Designating a Representative in the EEA/UK


Organizations are required to designate a representative in the EEA/UK if the GDPR applies to them but they don’t have a physical establishment in any of those countries. The main purpose of this requirement is to simplify jurisdiction over foreign organizations; without someone from the organization being physically located inside of the EEA (or the UK, more on that below), it is much more complicated for European data protection authorities to enforce the GDPR against the organization.

This requirement does not apply if your processing of Europeans’ personal data meets all of the following conditions:

  1. The processing is occasional; and
  2. It does not include processing special categories of personal data or personal data related to criminal convictions on a large scale; and
  3. Is unlikely to result in a risk to rights and freedoms of natural persons.

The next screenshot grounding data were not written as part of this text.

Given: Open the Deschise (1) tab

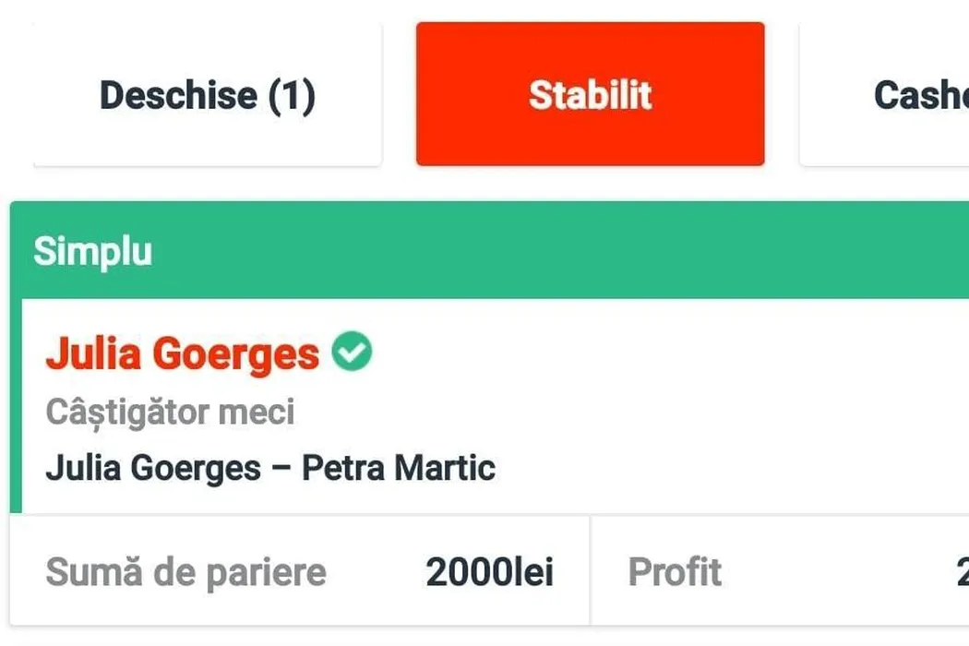Looking at the screenshot, I should (x=207, y=95).
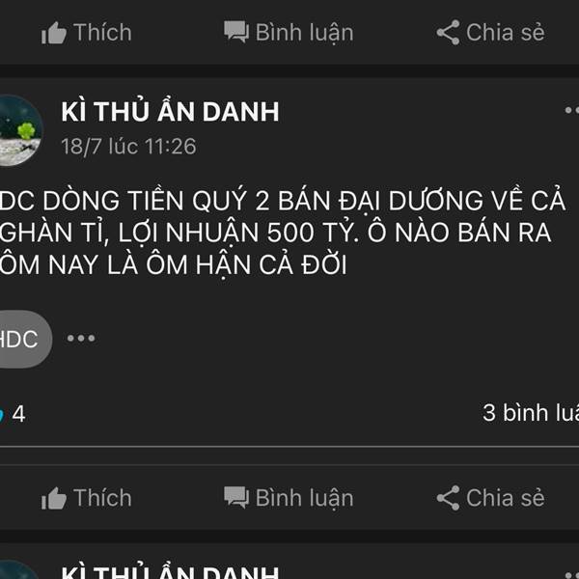The width and height of the screenshot is (579, 579).
Task: Like the HDC post via thumbs-up icon
Action: (x=53, y=498)
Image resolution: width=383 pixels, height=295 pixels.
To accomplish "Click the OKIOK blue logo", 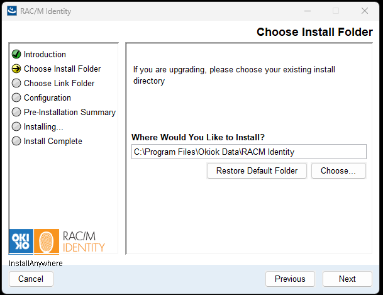I will point(21,241).
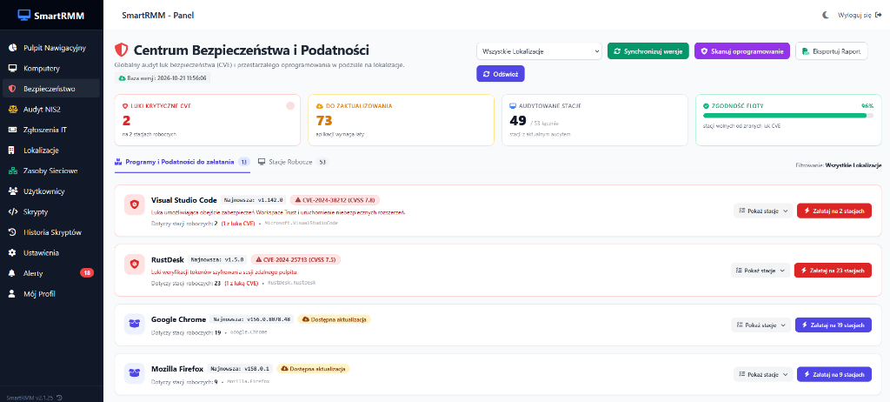Toggle dark mode moon icon
Screen dimensions: 890x402
(x=826, y=16)
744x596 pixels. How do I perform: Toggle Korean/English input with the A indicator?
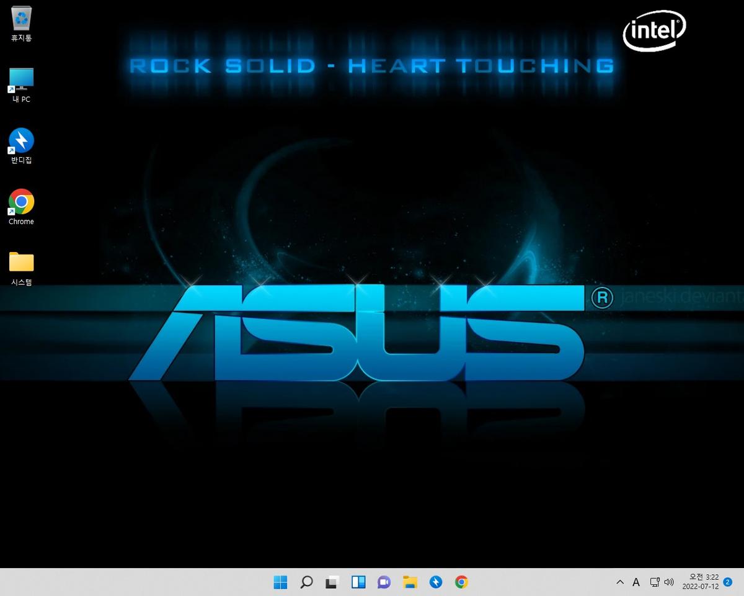pyautogui.click(x=636, y=582)
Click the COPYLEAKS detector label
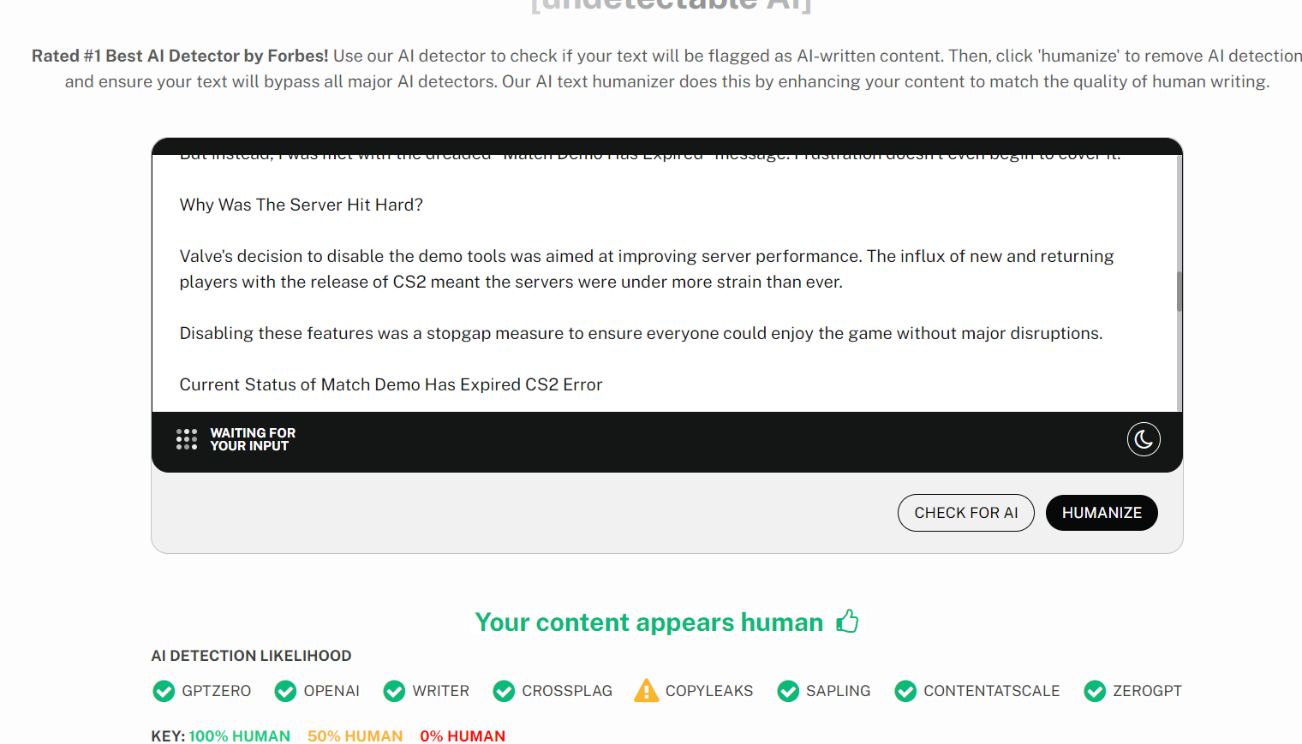 [709, 691]
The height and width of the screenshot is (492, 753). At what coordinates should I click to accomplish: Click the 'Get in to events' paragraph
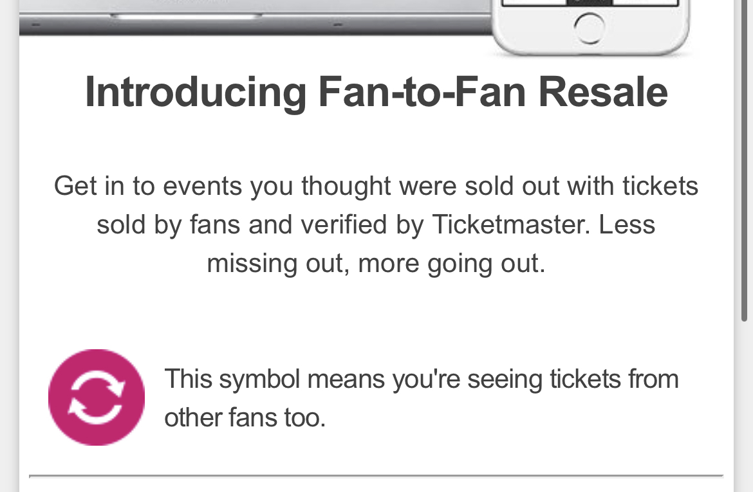[376, 224]
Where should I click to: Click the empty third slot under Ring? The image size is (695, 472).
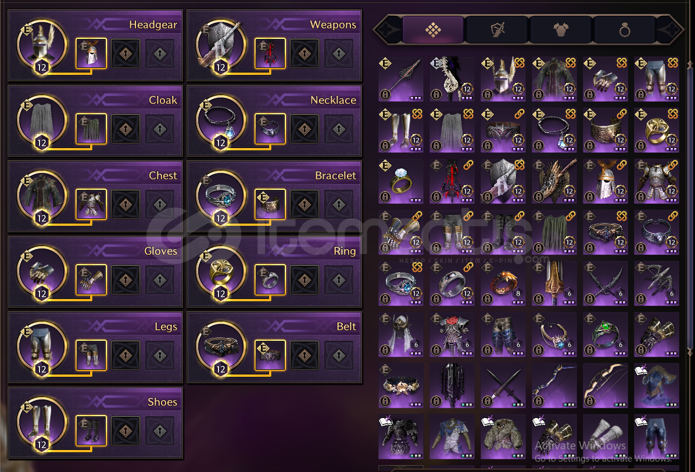coord(339,280)
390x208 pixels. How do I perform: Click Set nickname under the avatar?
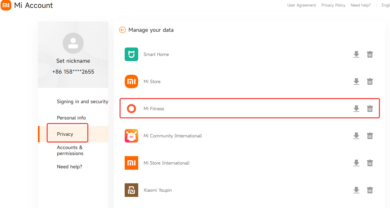coord(73,61)
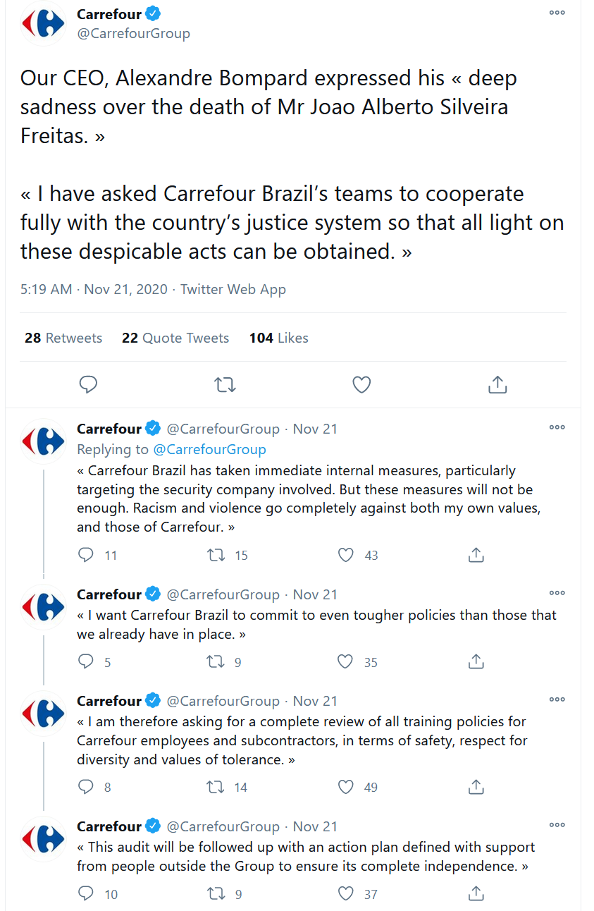Like the 'immediate internal measures' reply

[x=346, y=555]
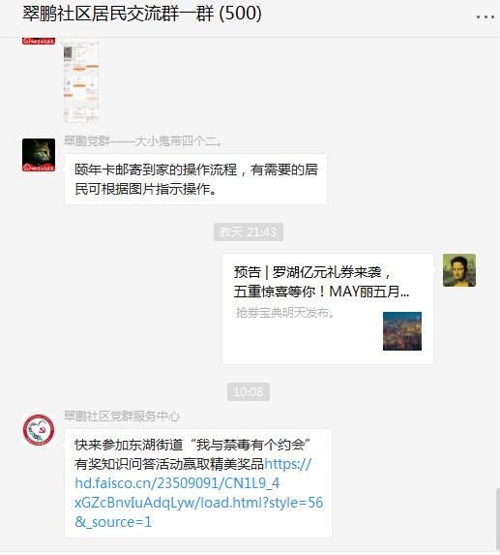500x555 pixels.
Task: Click the 抢券宝典明天发布 article description
Action: click(x=284, y=313)
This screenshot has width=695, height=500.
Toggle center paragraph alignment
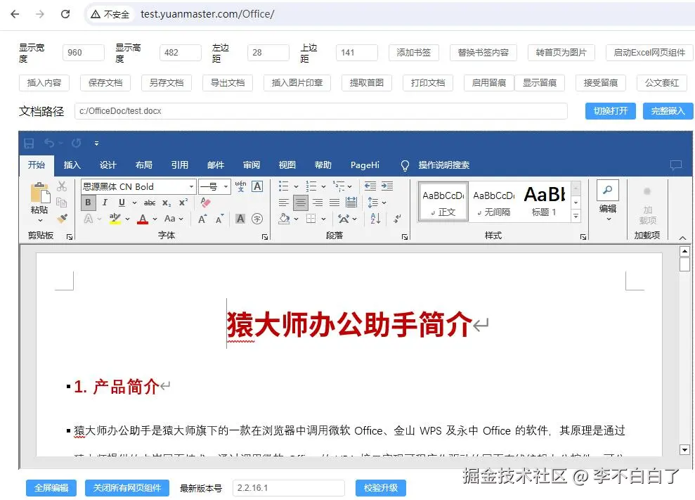coord(299,203)
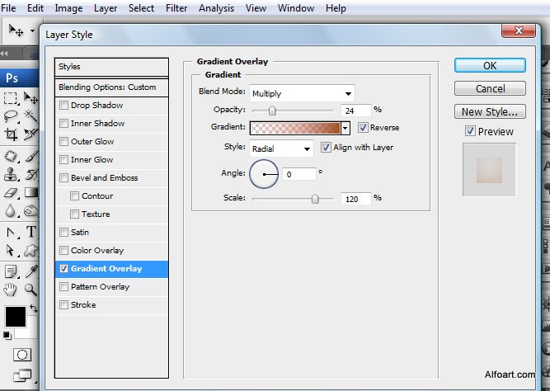550x391 pixels.
Task: Activate the Type tool
Action: [31, 232]
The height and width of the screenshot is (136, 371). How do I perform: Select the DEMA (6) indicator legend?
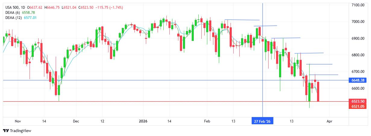pyautogui.click(x=13, y=13)
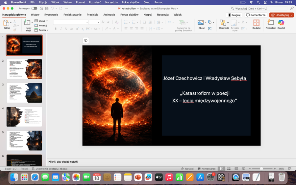Viewport: 296px width, 185px height.
Task: Click the Wklej paste icon
Action: 6,23
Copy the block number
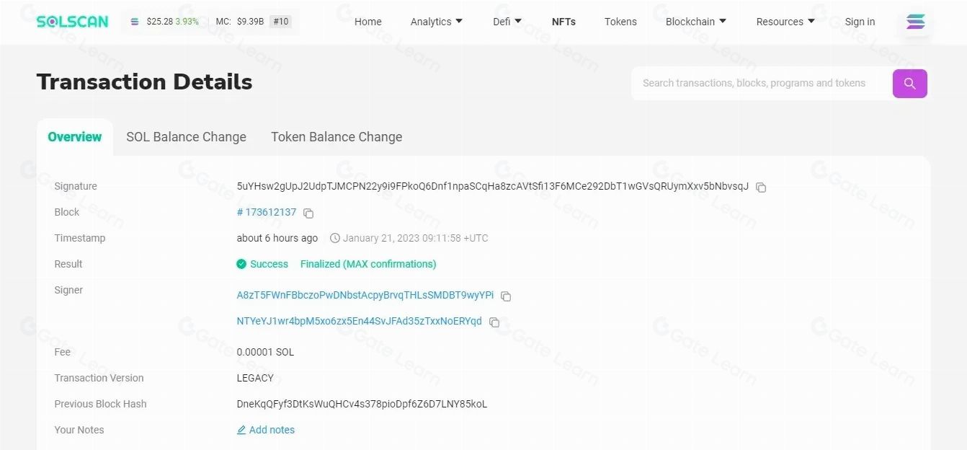Image resolution: width=967 pixels, height=450 pixels. click(308, 213)
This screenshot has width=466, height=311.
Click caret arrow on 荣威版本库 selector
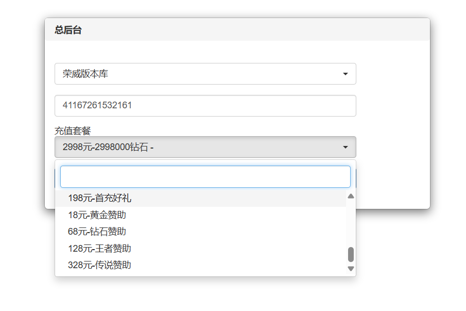click(345, 74)
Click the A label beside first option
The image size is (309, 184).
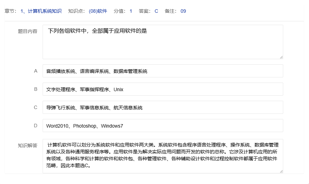[x=35, y=71]
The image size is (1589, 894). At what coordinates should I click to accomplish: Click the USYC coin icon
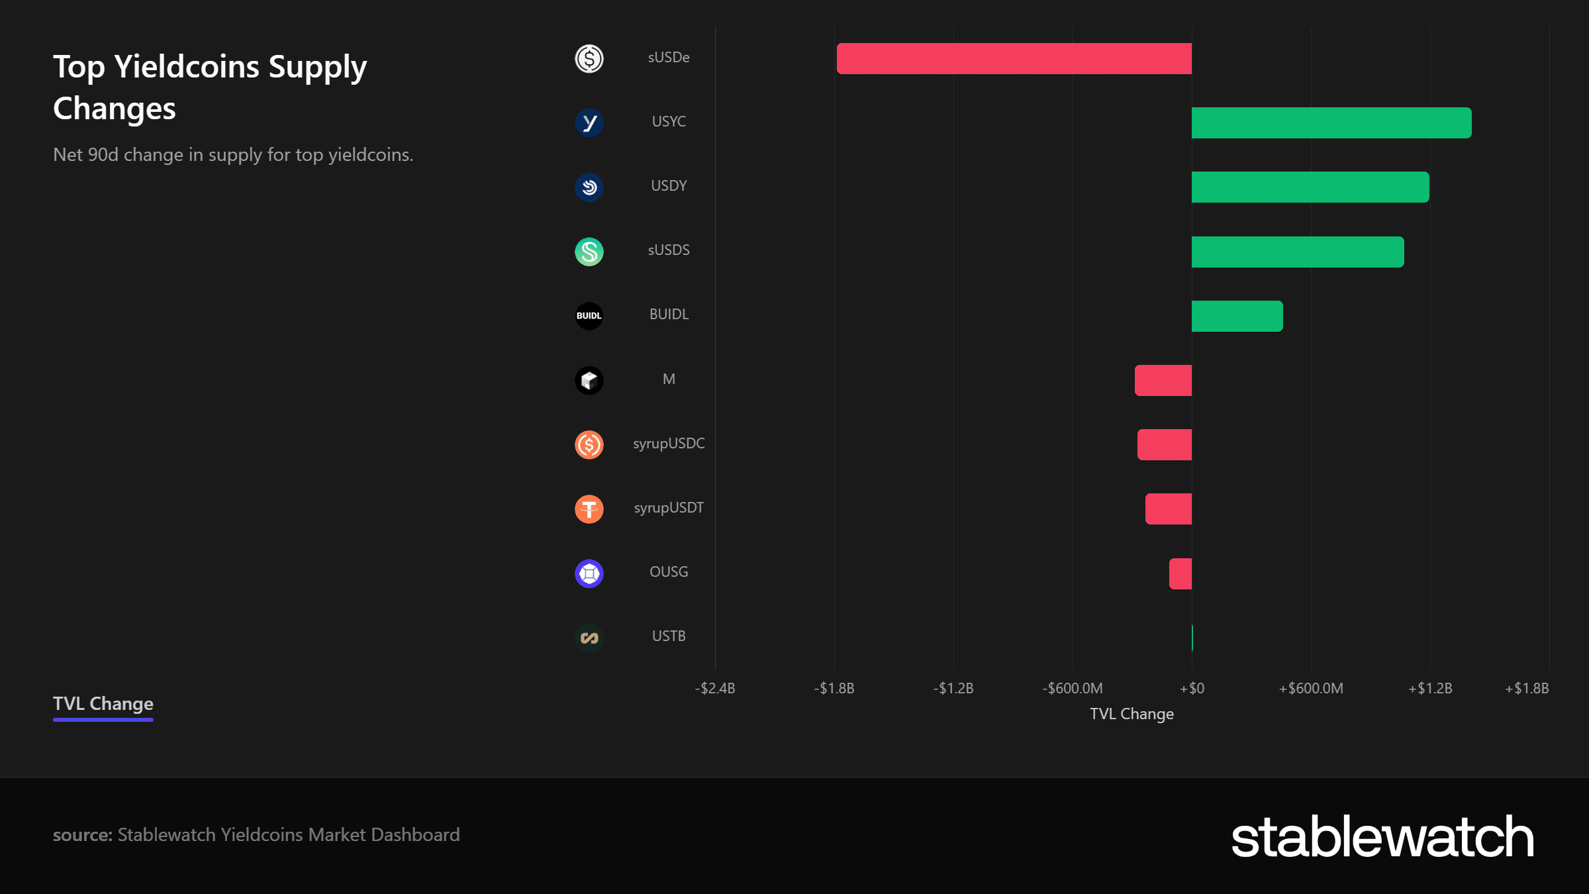tap(589, 123)
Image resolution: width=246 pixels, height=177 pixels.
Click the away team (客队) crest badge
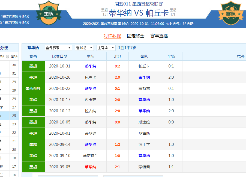coord(231,13)
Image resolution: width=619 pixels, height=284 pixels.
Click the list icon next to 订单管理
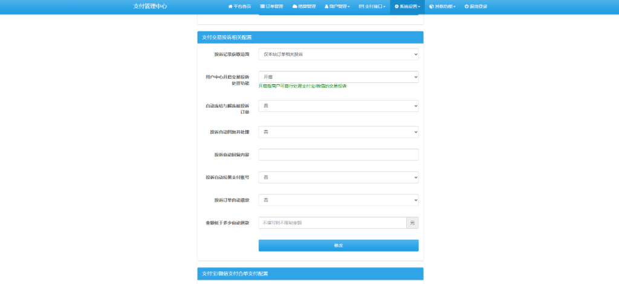[x=263, y=6]
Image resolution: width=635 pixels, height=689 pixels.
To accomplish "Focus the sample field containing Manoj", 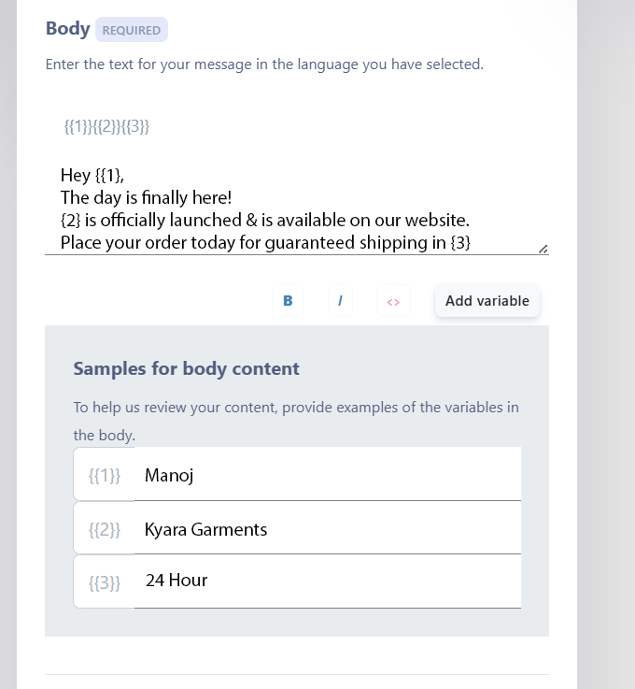I will point(327,475).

What Is “Occasional” Processing?

Under the exception outlined above, most businesses will be primarily concerned with whether their processing of Europeans’ personal data is “occasional.”

Unfortunately, there is little concrete guidance on what the term means. In a different context (the GDPR’s record-keeping requirements), the UK’s Information Commissioner’s Office has said that occasional processing is something that is “a one-off occurrence or something you do rarely.”

The more often your business processes personal data from Europeans, the more likely it is required to designate a representative.

What Does a Designated Representative Do?

The role of designated representative is largely passive. The representative is someone who has been authorized in writing to receive communication—including legal service—on behalf of the organization regarding their processing of Europeans’ personal data. 

Additionally, the representative must maintain a record of processing activities (RoPA) for all processing that falls under the GDPR. They must make any RoPA documentation available to data protection authorities upon request.

A data protection officer (DPO) can serve as a designated representative, but this is not a requirement.

Is a Separate Representative Required for the UK?

Yes, unfortunately. Article 27 of the GDPR specifies that the controller or processor must designate a representative in the European Union (which no longer includes the UK), while the UK GDPR states that there must be a representative in the UK. The ICO has corroborated this interpretation.